Monday's Letters to the Editor
Published: Monday, March 4, 2013 at 3:00 a.m.
Last Modified: Friday, March 1, 2013 at 3:08 p.m.
EDITOR: Am I the only one to notice the disconnect between two front-page stories on Wednesday — “County takes next step toward fluoridating water” and “Retirees' suit against county revived”? Sonoma County wants to spend $8.5 million to fluoridate water, yet it doesn't have the money to provide health benefits to retirees.
Oyster farm ruling
EDITOR: Hats off to the members of the 9th U.S. Circuit Court who allowed the Drakes Bay Oyster Co. to stay open while challenging an order to close. Sanity has returned to our legal system (“Court gives oyster firm a reprieve,” Tuesday).
In deciding that “there are serious legal questions and the balance of hardship tips sharply in appellants favor,” the judges said enough is enough, that the National Park Service is the administrator of the land, not its owner.
The National Parks Conservation Association replied smugly that the decision “unfortunately delays by two months the ability of Americans to enjoy their national park wilderness.” That sort of response, repeated over and over when the Park Service wants to acquire total jurisdiction of property, has become too familiar to be believed.
Unlike Lola, who always got what she wanted, this American is hoping that in this case Lola will not get what Lola seems so desperately to want.
EDITOR: Adding fluoride to our water in Sonoma County is absolutely ridiculous. If people want fluoride in their water, let them add fluoride drops at their own expense. Why should we have fluoride in our toilet tanks and on our plants when they are watered? Did our supervisors think about anything other than teeth? What about our general health? I know this is a very hot subject, and I hope it gets dropped fast.
Dog owners' duty
EDITOR: What a nice article in last Monday's paper about the newly opened Taylor Mountain Regional Park (“ 'Dream come true' ”). My husband and I went there the day before to enjoy a hike. We brought our dog because, as the article stated, there are few hiking spots where dogs are allowed. We arrived at the top of the ridge designated by the map as the vista point for the Santa Rosa plain and there in the middle of the path someone had left a tidy blue plastic bag of dog poop.
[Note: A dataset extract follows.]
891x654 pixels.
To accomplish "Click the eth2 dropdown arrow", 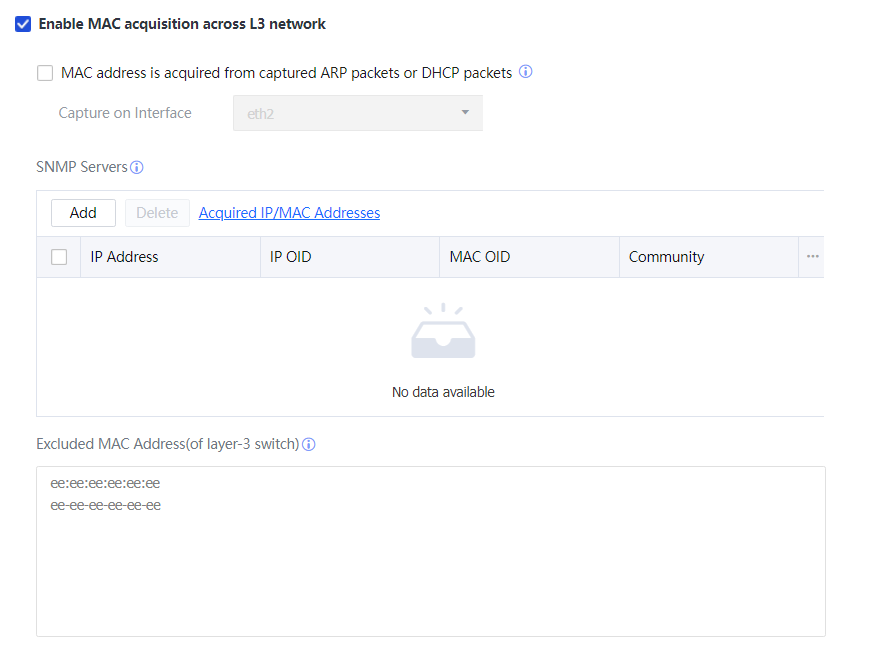I will tap(465, 113).
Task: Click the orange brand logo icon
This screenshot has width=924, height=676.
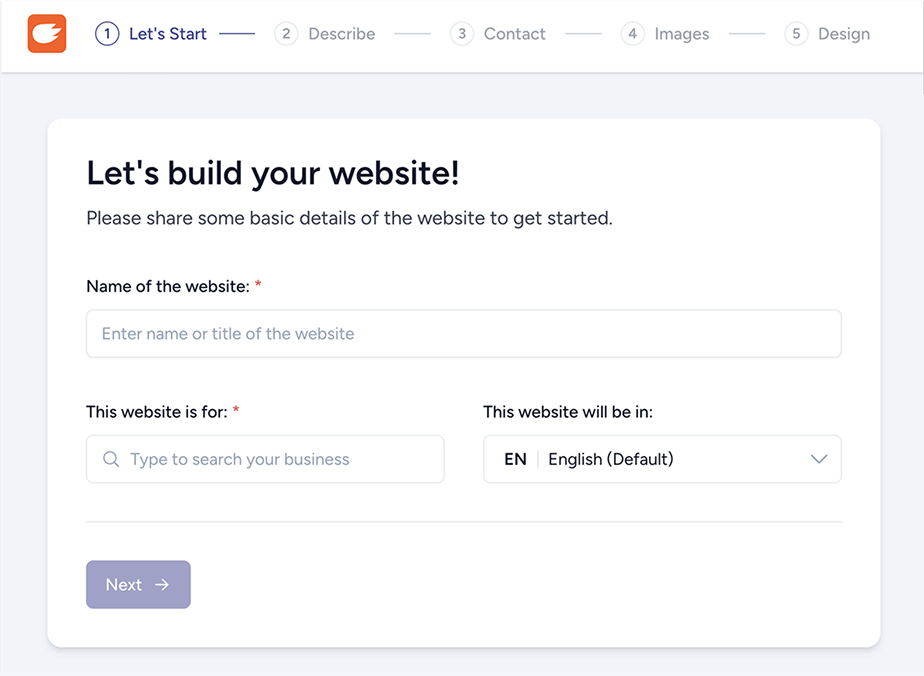Action: click(46, 33)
The park had barely been open for 24 hours. There are signs posted about cleaning up after pets as well as bag dispensers. I guess the signs need to say “and please dispose your pet's waste in the garbage cans provided at the end of the trail.”
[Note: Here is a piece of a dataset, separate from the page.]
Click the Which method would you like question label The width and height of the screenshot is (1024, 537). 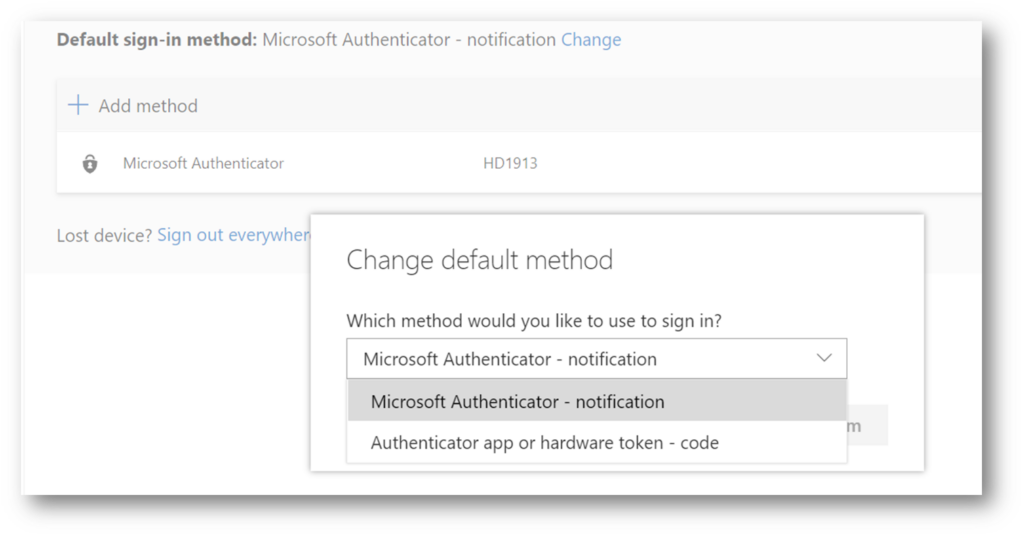534,321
EDITOR: The Sebastopol City Council is considering a sewer lateral ordinance. Currently, the city maintains sewer laterals located within the public right-of-way. This proposed ordinance states that the city will be responsible for maintenance of the sewer main, and responsibility for maintenance of sewer laterals located in the public right-of-way will be shifted onto the private property owners.
Last year, the council voted to raise sewer and water rates in Sebastopol. One reason for increasing the rates was to establish a capital improvement fund to pay for replacement of aging sewer systems. Under this proposed ordinance, as the city replaces sewer mains, it will require individual private property owners to pay for the replacement of sewer laterals, as necessary, within the public right-of-way. I believe that the city should be responsible for infrastructure within the public domain. When a sewer main is replaced in Santa Rosa, that city typically replaces all sewer laterals to the curb on each side. This makes sense, and it should be what happens in Sebastopol.
There are other concerns regarding this proposed sewer lateral ordinance, which can be downloaded from the city's website. Concerned citizens are encouraged to attend the City Council meeting on March 5.